Marijo McCarthy is a principal in the firm of Widett and McCarthy, located in Newton, Massachusetts. Marijo specializes in providing business contract and other legal advice to smaller businesses. Marijo publishes a newsletter and this blog is from her recent newsletter.
My last newsletter focused on the confidentiality protection of non-disclosure agreements. This, in turn, raised questions regarding “non-competes.”
Does that kind of protection belong in the same agreement? Who should sign it? Are they just for my employees? If I am selling my business, I know I will be asked to sign one, but what about a request from a client … as a business owner, should I agree to that onerous restriction? And, really, what is their value anyway?
Three years ago, I shared with you the then, current thinking on Beacon Hill as to the Massachusetts Legislature’s take on non-competes. Today, and while there is growing support in many areas for some form of restriction of non-competes, there is, as of yet, no uniform agreement on what those restrictions should look like (other than less restriction on fewer employees for a much shorter period of time).
Here are my thoughts, if you choose to use a non-compete agreement with a key employee:
- Be sure you have protected your confidential information. – That means more than just stating that protection in an NDA. Rather, you need to have a clear, written policy in your company as to what constitutes confidential information, how it is protected and to whom access is given. Absent that, it is highly unlikely that a Court will grant you the protection you seek if there is a breach by an employee.
- Be sure it is as specific and narrow as possible. – Be specific about your business and about the information that is protected. For instance, if you attempt to claim that the names of your clients are to be protected, but you publish those same names on your web site for marketing purposes, it is highly unlikely that a Court will protect those client names. The broader and more vague the non-compete agreement, the less likely that a Court will find in your favor, should you ever have to enforce it.
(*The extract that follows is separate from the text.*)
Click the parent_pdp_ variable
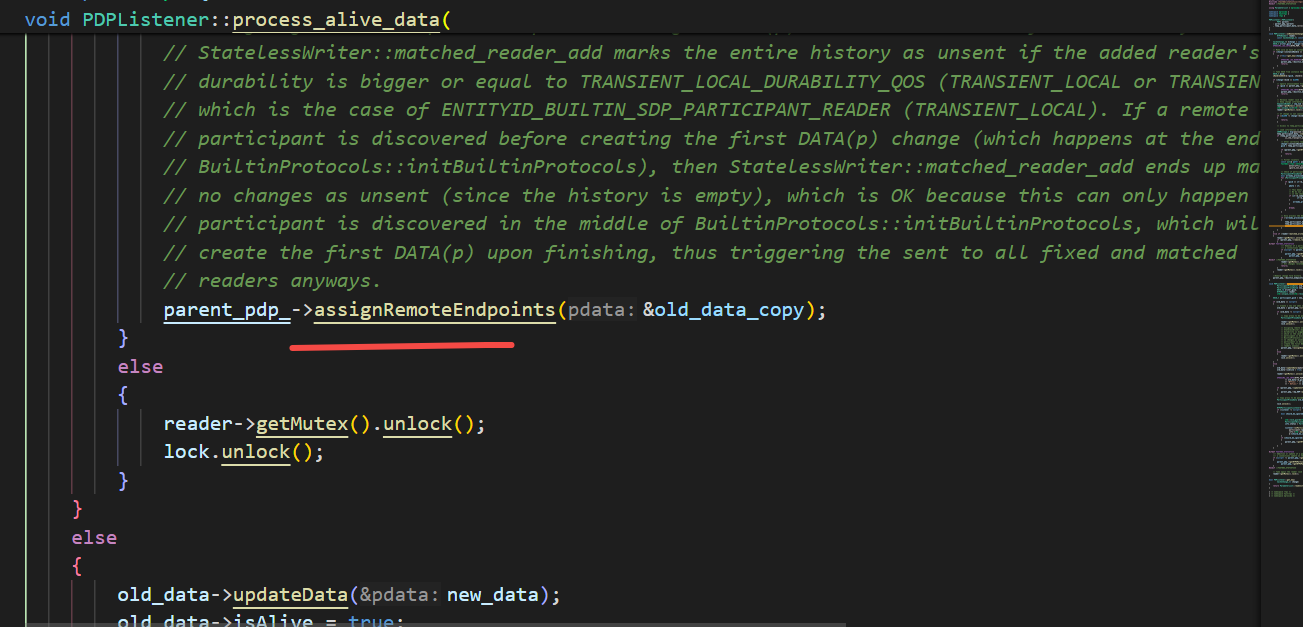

- Be aware of the need for and the cost of enforcing it. – If a key employee leaves, goes to a competitor and shares your confidential information, you either must enforce the non-compete agreement [spending a lot of money to do so] or you need to ignore the violation [in which case, the value of that non-compete with future employees will have just plummeted].
I have often counseled clients to think long and hard before asking a new employee to sign a non-compete for this very reason. Failure to enforce due to the expense of doing so, renders those agreements practically valueless for that employee and for all those who follow.
What then, can you do to protect your business from a constantly moving workforce? Have you considered utilizing a non-solicit agreement? A well-drafted non-solicit agreement…
- … restricts the departing key employee from making direct or indirect contact with your company’s clients or fellow employees, to encourage a client or colleague from leaving your company and joining the company to which the departed employee has gone.
- … is often easier for a Court to support and enforce. The former employee and his new employer may both become targets if one encouraged or allowed the violation of an enforceable non-solicit agreement. So, you have deep pockets to pursue and perhaps more incentive to spend the money to do so.
- … is easier for an employee [and his potential new employer] to understand. It provides a time and geographic framework which is [or should be] clear and unambiguous, something which makes violations easier to spot and enforce.
Bottom line? There are practical and legally-enforceable ways to protect your company’s confidential information, provided that you invest the time and resources to do so. And, given the consequences of ignoring this issue, it is worth consideration, discussion with counsel and keeping a sharp eye on Beacon Hill!